### Written task:
Rescale the lines between the line holding "Expand the tweet options chevron" and the line holding "Where should I", inclusive. Give them again in full, leaving the pictures out, with every coordinate in the answers multiplied by 1.6 and rounded to a whole number (halves up), and give only these lines.

(Element lookup records)
--*--

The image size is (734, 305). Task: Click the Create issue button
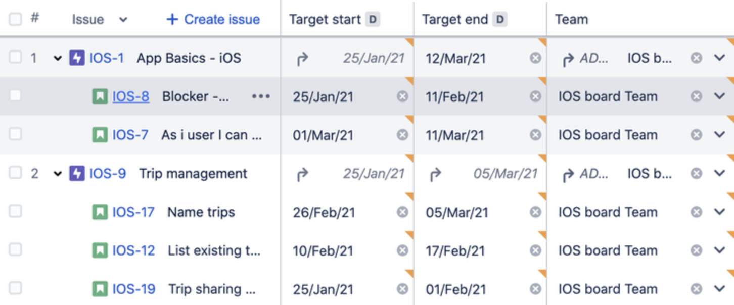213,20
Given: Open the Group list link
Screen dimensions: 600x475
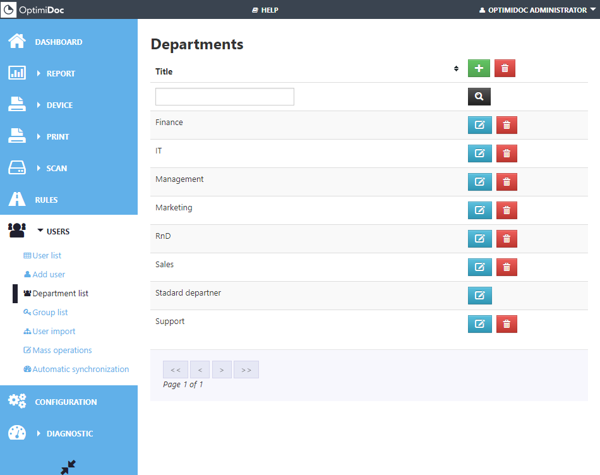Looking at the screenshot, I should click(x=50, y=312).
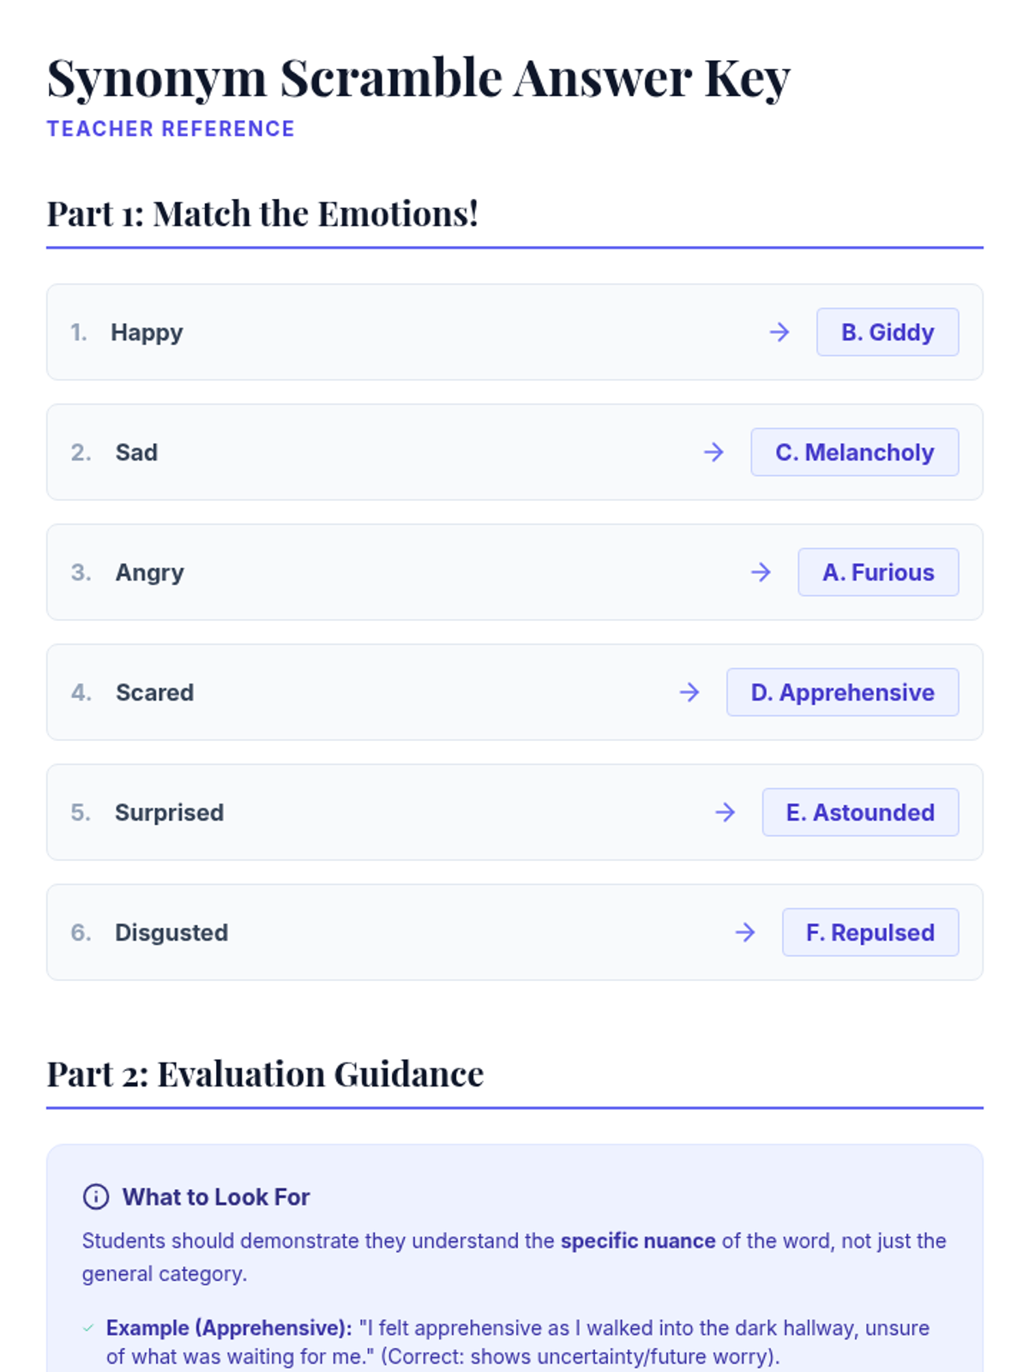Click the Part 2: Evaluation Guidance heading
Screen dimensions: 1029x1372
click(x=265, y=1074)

--*--

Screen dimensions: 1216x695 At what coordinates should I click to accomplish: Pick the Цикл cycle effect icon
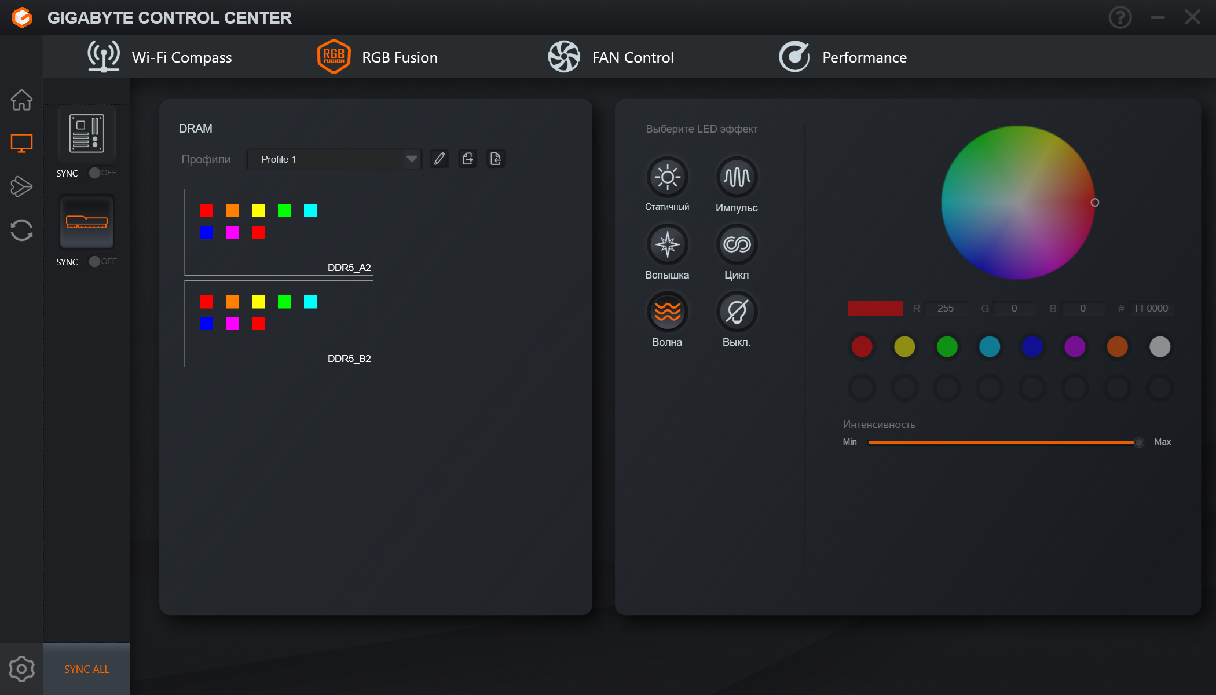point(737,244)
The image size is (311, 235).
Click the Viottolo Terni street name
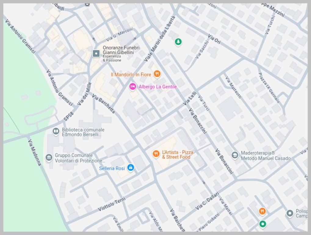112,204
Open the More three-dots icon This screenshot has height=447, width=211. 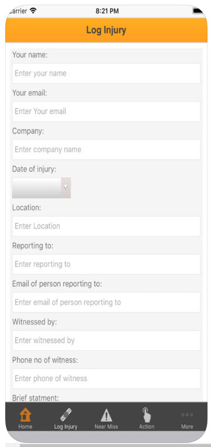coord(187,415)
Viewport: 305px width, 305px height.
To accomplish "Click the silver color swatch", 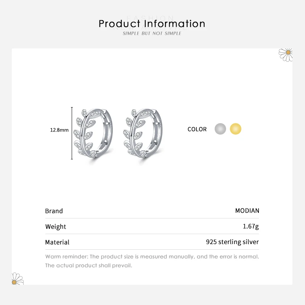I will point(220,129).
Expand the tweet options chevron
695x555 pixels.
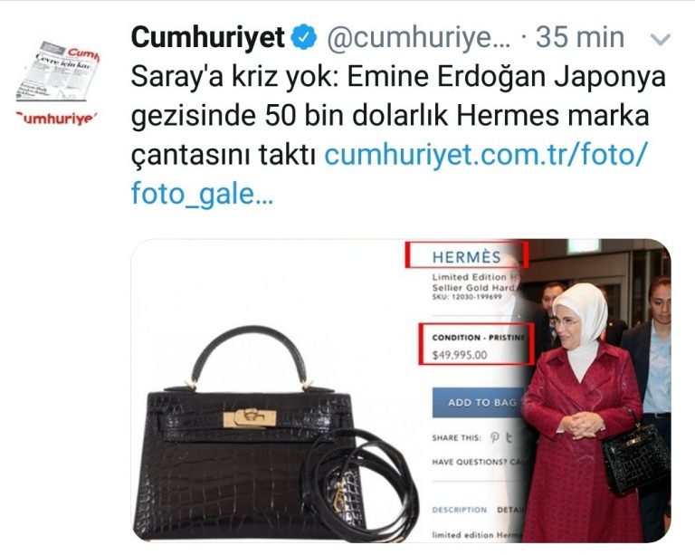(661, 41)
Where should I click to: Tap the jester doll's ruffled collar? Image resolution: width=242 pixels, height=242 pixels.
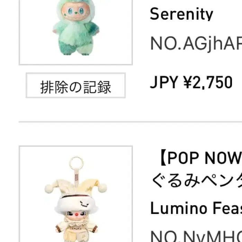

--*--

### Final result:
Expand the tweet options chevron
695x555 pixels.
(1058, 66)
Where should I click to: Tap the jester doll's ruffled collar? Image resolution: width=242 pixels, height=242 pixels.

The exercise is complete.